Electricity
Since January 2018, the electricity meter examiner’s service is contracted out to the Office for Product Safety and Standards (OPSS) by the Department for Business, Energy and Industrial Strategy. It supersedes the Regulatory Delivery directorate and the National Measurement and Regulation Office before that. An examiner will test the meter and the supply at your home. S/he will discuss with you your concerns and queries, check the meter for accuracy and whether it was installed correctly. The supplier will be invited to send a representative to be present while the examiner tests the meter at your home. Depending on the results obtained, the meter may then be removed for further tests at an Ofgem approved laboratory. Where the meter needs to be removed, a replacement will be fitted. The examiner will issue you a report, called a ‘determination’, with her/his findings. It will confirm whether the meter is within or outside prescribed legal limits, accurate and operating correctly. This concludes the meter examination and is final and binding. Copies of the determination are sent to you, your electricity supplier and the owner of the meter. An electricity meter examiner’s services are free but the supplier is likely to charge in cases where no defect or inaccuracy is found by the examiner.
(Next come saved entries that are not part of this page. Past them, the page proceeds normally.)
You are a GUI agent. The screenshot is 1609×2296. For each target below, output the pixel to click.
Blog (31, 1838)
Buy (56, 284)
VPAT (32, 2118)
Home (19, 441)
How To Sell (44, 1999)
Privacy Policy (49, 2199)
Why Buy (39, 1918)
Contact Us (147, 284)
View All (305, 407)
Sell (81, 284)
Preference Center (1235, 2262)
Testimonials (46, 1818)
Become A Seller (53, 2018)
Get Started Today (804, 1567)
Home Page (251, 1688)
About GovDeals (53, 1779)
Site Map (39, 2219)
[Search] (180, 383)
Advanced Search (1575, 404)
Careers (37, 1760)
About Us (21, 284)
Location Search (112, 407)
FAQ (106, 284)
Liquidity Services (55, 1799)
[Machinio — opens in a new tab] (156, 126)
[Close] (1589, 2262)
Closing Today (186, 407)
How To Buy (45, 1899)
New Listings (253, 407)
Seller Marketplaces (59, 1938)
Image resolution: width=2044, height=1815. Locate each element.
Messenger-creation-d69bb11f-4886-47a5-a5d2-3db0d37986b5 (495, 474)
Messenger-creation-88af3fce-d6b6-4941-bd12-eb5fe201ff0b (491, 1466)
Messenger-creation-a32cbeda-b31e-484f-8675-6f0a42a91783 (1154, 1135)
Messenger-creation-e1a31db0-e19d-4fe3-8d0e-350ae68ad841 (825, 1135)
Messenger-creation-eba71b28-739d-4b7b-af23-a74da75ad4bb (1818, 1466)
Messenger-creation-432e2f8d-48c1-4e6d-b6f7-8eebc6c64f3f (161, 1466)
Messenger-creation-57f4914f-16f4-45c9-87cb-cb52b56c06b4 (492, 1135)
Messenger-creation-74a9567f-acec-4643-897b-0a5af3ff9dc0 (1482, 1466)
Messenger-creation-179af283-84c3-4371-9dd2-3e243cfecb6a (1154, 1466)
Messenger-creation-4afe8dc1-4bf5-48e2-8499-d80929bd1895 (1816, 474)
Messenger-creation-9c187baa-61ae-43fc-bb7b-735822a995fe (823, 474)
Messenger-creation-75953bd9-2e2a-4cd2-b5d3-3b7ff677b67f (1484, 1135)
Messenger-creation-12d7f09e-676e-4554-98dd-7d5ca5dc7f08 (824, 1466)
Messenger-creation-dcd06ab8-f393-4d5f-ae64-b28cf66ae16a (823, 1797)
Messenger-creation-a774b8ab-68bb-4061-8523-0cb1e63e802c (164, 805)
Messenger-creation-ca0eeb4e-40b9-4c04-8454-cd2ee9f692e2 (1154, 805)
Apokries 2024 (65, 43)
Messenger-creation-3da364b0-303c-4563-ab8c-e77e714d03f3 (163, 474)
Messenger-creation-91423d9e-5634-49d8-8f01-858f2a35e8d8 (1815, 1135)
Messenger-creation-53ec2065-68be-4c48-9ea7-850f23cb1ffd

Take a note of the reading on the meter and meter serial number before it is removed.
If the examiner’s determination makes a finding of meter inaccuracy or fault, the supplier may compensate the consumer for over-billing or prepare a payment plan for you where under-billing has occurred.
If a notice is served by you, the electricity supplier or anyone else interested in the matter, then no one can alter or remove the meter until the dispute is resolved or an electricity meter examiner has finished her/his examination.
The findings of an electricity meter examiner can be produced in court and are presumed to be correct unless proven otherwise.